» **WHAT YOU WILL DO**: Lay out the listing from the line with "This screenshot has height=436, width=610." to the line with "will click(246, 217)." as a two-column CSV with the headers request and answer. Give one row per request, put each field in quotation marks, and replace any line breaks with spaces.

» **MATERIAL TO PROCESS**:
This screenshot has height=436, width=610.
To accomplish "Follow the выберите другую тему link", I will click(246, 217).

---

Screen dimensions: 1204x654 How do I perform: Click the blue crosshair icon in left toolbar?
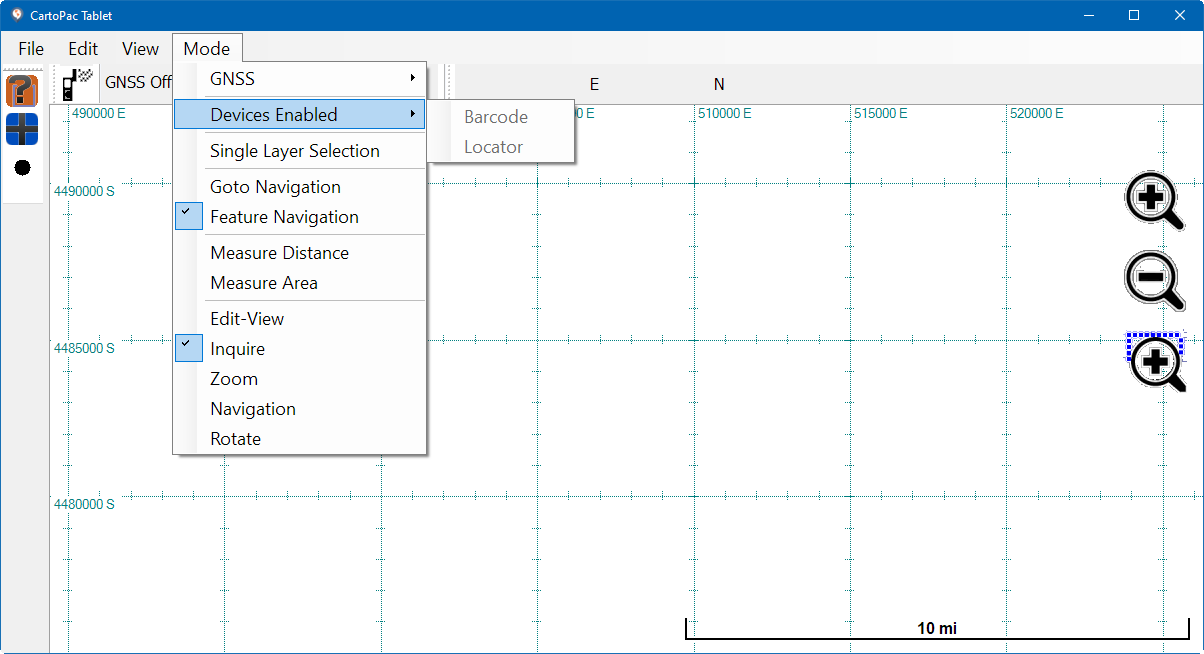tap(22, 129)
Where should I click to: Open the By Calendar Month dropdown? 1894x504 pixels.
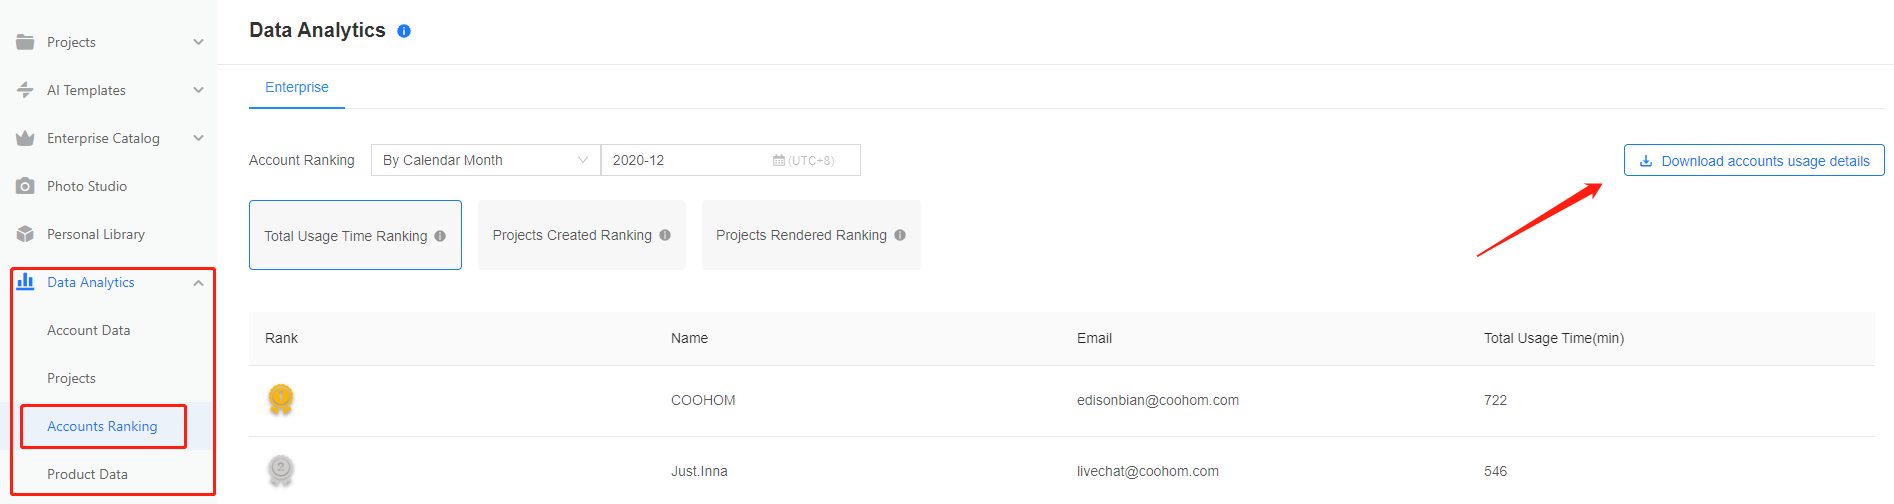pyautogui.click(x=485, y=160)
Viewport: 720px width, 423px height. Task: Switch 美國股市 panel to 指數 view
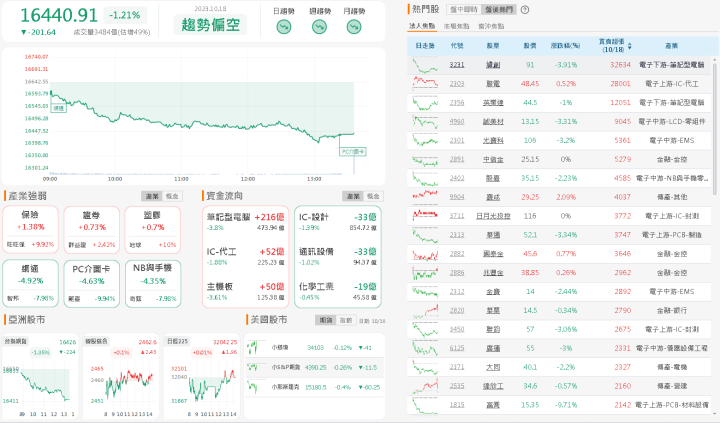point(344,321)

---

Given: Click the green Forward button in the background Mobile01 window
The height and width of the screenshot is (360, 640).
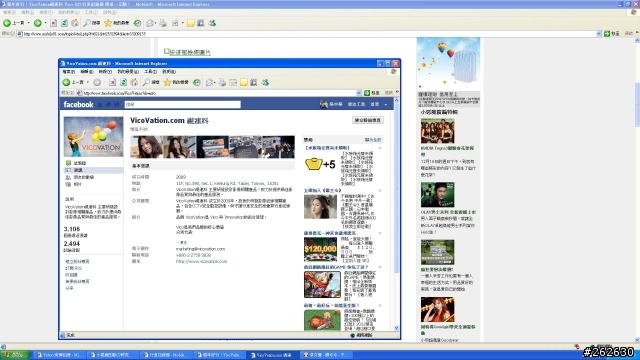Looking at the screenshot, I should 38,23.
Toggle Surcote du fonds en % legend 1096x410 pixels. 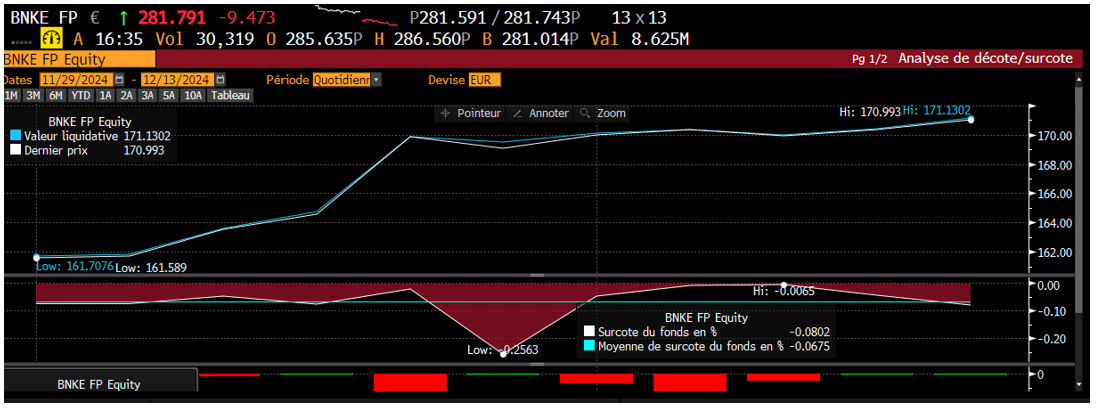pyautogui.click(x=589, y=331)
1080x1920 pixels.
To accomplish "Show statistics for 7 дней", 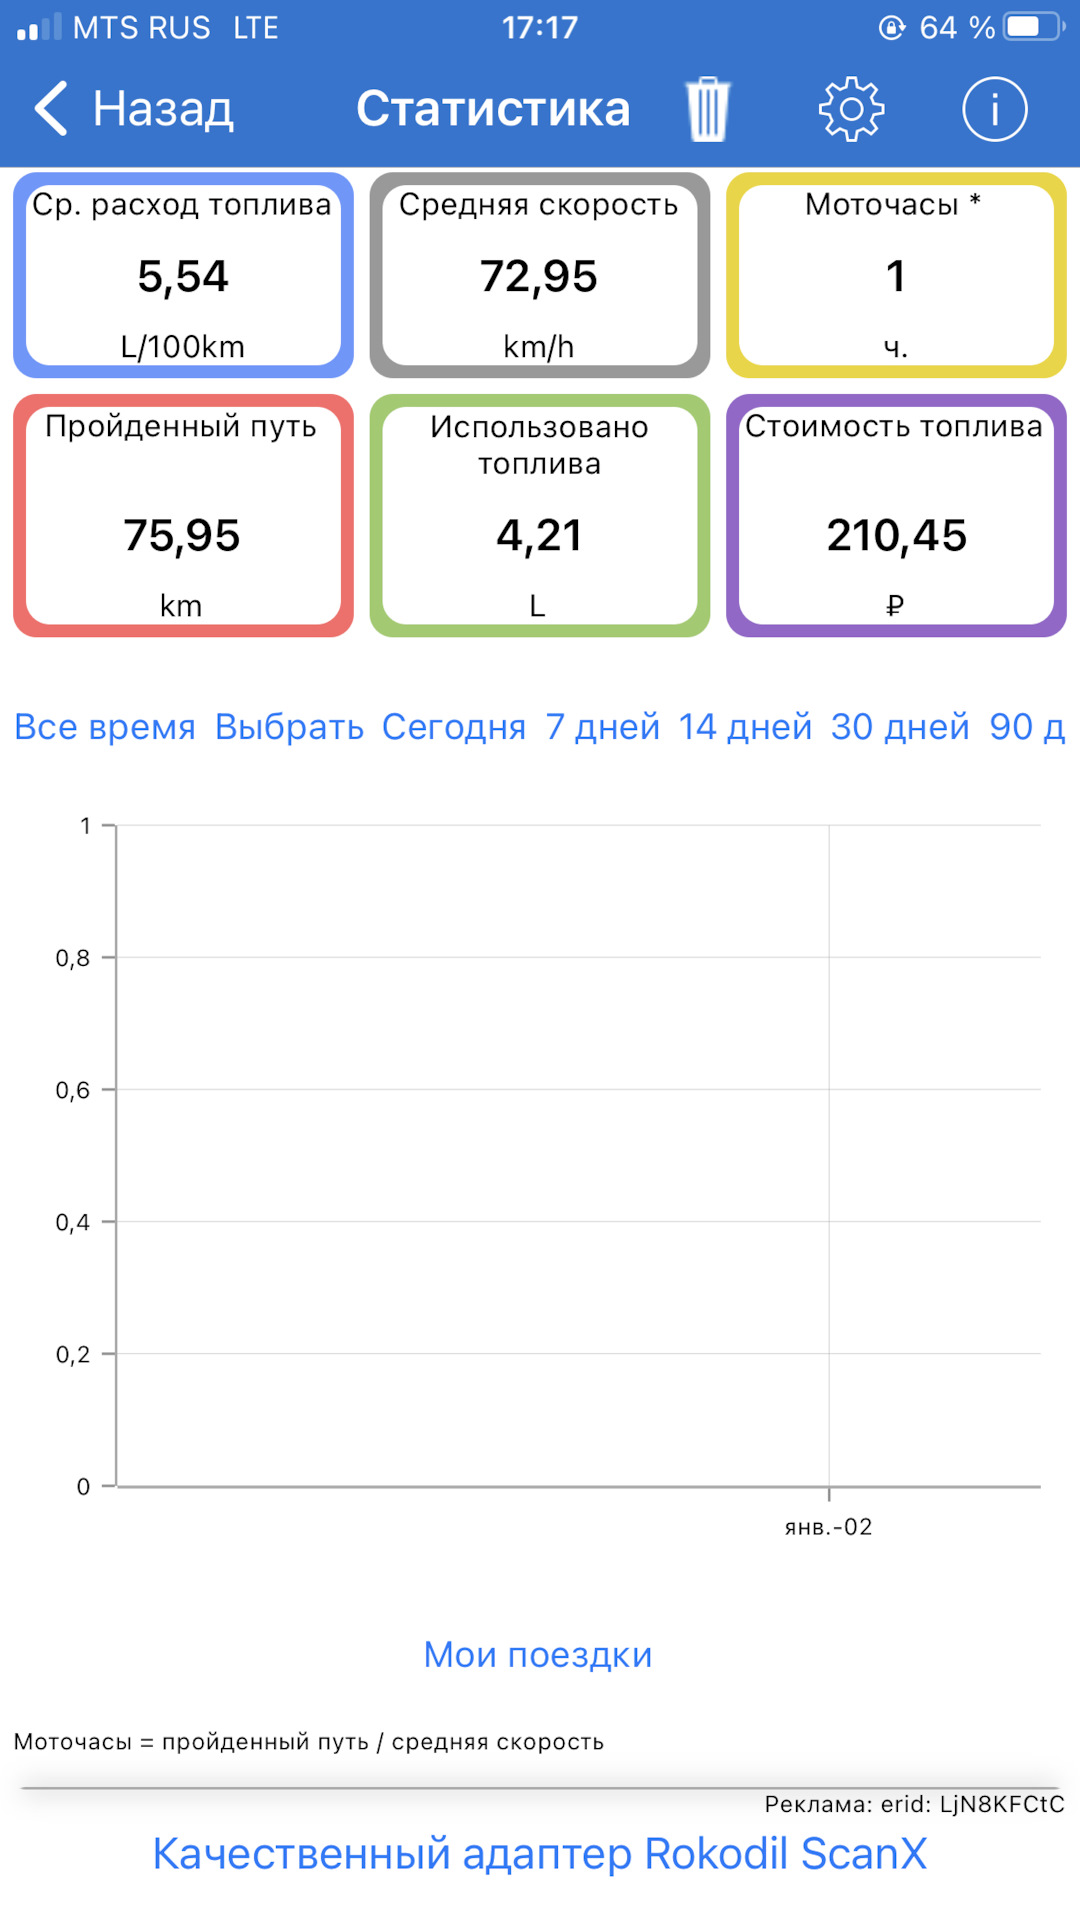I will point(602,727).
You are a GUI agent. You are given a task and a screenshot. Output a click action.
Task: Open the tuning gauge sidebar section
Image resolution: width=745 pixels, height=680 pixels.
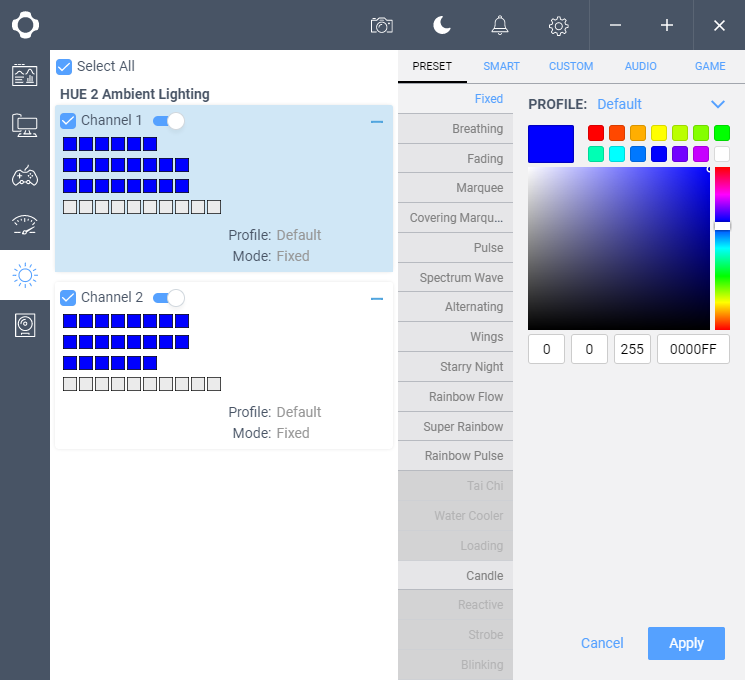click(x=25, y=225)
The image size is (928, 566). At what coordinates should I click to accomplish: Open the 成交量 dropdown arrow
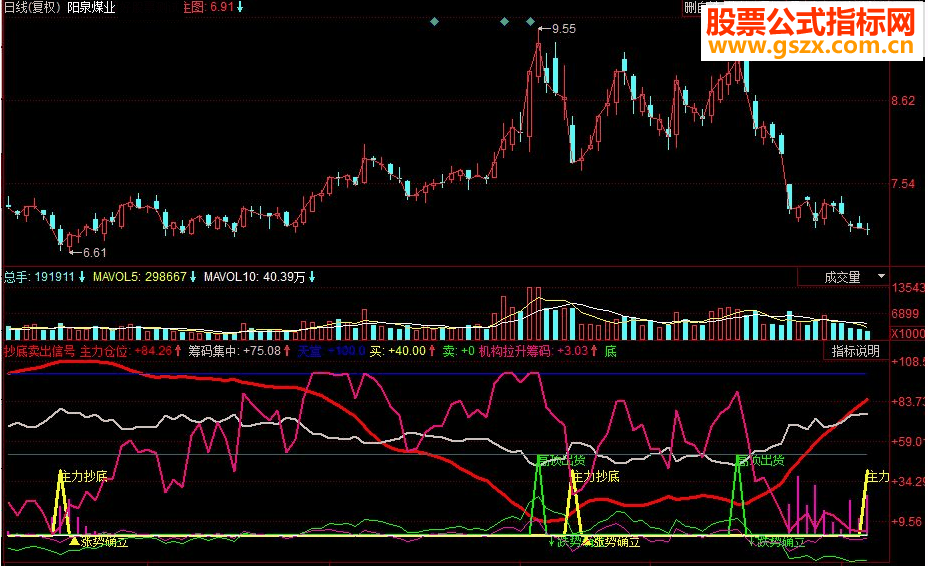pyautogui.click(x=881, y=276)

» **COMPLETED EXERCISE**:
request,answer
"This screenshot has height=436, width=610. To accomplish ""Follow the выберите другую тему link"",","I will click(246, 217)."